A second radio message came through this week from Benny Hopkins, Japanese prisoner. It arrived just two years after the crippling of his ship, the Marblehead, off Java.
Mr. and Mrs. G. B. Hopkins
received a cardboard recording from a Mr. Todd in California on Friday afternoon and Saturday morning the following telegram arrived from Washington:
Mrs. G. B. Hopkins, 205 Lincoln Ave. Following short wave
broadcast from Japan has been intercepted:
"Hello, Mother and Dad. I'm in very good health and living comfortably. I do miss some of the things I am used to but find I can get along without. I would
like very much to hear from you. I haven't received any communications as yet from home. I would also like some pictures and candy, razor blades, etc.
"Give my love to Merle, Georgia and Louise and all the
rest. Please don't hesitate to use any funds I might have. I'm working for pay here so I have money to buy things I can. It isn't so bad under the circumstances and I am happy as could be expected.
"I made a broadcast in Java in October 1942. I hope you have heard it. I also wrote letters assuring you I am alive and well.
"I would like you to communicate with James Durgan of Anamosa, IA., and give my
regards. Well I guess you all know how much I want to be home and I'm sure it won't be long so until then I'll say goodbye and lots of love to all. This is Ben G. Hopkins of U. S. Navy signing off."
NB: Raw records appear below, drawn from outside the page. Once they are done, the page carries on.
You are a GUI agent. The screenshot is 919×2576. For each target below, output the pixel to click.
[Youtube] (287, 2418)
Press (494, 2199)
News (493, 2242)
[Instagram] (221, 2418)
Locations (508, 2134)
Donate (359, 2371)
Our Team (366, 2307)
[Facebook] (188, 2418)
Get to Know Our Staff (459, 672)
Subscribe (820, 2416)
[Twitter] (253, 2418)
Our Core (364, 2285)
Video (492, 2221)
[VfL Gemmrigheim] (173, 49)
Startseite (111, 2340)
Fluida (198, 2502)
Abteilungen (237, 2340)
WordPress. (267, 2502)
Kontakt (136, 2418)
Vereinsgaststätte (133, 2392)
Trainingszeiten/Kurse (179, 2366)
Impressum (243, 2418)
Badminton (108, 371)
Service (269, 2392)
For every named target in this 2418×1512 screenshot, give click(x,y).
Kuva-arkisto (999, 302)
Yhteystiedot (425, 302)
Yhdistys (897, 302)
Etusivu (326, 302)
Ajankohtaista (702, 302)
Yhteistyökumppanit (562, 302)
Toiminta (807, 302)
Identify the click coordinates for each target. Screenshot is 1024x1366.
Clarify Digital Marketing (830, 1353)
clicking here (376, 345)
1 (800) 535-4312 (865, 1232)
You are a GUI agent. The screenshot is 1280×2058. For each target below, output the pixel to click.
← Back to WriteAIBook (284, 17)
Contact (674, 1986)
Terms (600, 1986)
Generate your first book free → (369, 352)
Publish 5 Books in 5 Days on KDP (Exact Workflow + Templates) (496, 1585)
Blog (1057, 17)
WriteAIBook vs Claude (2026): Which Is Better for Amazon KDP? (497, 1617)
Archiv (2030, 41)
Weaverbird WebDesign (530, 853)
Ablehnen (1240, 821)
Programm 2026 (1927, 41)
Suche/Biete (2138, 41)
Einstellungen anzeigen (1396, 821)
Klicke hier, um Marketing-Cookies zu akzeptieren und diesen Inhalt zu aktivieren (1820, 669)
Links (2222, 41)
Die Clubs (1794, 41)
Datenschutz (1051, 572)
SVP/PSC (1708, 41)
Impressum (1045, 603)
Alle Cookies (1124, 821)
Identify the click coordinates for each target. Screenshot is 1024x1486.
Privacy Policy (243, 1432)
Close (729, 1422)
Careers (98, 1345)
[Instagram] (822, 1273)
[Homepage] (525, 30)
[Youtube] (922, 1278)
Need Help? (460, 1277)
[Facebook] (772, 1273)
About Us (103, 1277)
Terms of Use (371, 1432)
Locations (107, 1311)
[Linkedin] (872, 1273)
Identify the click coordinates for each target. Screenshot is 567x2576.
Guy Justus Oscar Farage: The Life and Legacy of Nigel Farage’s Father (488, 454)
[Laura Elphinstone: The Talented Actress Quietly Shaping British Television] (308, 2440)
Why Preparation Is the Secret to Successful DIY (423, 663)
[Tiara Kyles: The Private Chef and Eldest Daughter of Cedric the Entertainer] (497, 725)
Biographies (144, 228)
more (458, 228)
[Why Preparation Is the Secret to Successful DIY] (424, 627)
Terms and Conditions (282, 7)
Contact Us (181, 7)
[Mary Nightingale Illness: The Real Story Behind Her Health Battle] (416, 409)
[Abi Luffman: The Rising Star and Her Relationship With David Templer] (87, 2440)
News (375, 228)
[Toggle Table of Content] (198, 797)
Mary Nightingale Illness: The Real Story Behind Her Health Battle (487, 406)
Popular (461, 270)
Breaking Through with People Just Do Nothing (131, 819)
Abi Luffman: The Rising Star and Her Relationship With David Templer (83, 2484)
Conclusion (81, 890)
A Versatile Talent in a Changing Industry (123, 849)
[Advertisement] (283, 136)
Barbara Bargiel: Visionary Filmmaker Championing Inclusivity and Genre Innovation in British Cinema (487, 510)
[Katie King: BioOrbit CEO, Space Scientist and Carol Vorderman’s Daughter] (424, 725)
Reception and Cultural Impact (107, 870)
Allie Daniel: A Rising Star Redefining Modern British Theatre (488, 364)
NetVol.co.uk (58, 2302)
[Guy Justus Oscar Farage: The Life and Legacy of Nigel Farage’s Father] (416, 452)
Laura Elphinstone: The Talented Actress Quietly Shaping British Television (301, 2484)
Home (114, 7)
The telegram was signed Gullion, Provost Marshal General.
James Durgan, mentioned in the broadcast, was a close pal of Bennie's aboard the Marblehead. Mrs. Hopkins has a picture of them together, however until
this message she had no idea where Durgan's home was. They attempted a telephone message to Anamosa Friday evening but found the Durgan's had no phone. Durgan was signalman 2/c on the Marblehead and Ben was
Broadcast made in Java in October, 1942, did not reach this country until just before Christmas last year. Mrs. Hopkins believes this week's broadcast was made about Christmas time. She
has hopes that by this time some of her letters, which have been mailed regularly since the first broadcast, have reached her son. Of his mail only one postcard has reached his mother. It came October 29,
While visiting the sets of "The Story of Dr. Wassell" in Hollywood last fall Mrs. Hopkins had a chance to talk with Melvin R. Francis, who knew Bennie on the Marblehead and is taking his own part in the picture
which is the story of the Marblehead's injured crew. He said Bennie was in the truck with the men who were being evacuated from the hospital at Tjilatjap, Java, by Dr. Wassell. When they had gone some
distance they stopped and Ben got out to try to relieve his suffering. He fainted away so was put on the hospital truck and sent back. Unknown to the doctor and the other men the section in which the
hospital stood had already been occupied by Japanese. Bennie's burns were severe on his right arm and across his back. Blood transfusions had already been given him at the hospital and his buddies thought he
would not live long.
In the moving picture story, which was written weeks before word came through that Ben was still alive, Dennie (the name adopted for the character of Bennie) was left with a machine gun and
killed. At the end of the picture Cecil B. DeMille explains that Bennie is alive and well. The picture has not yet been released. Mrs. Hopkins has a picture of herself taken on the set with DeMille and
it is autographed, "To Mrs. Benjamin Hopkins, Sr., the mother of a hero, with appreciation. Cecil B. DeMille."
Lowell Hopkins, younger brother of Bennie, left three weeks ago for boot training at Farragut.
Sterling, who returned from California for induction, was not accepted and left for California last Sunday. He will visit his sisters, Mrs. C. B. Smith and Mrs. Virgil Kline, before starting work.
Saturday's mail were a number of letters from others who heard Bennie's broadcast. They came from Palm Springs, Merced, Sacramento, San Francisco and San Luis Obispo, California, and from Nampa, Idaho. Mrs.
Hopkins marveled that so many who heard the broadcast would be so kind as to sit down immediately and write telling her.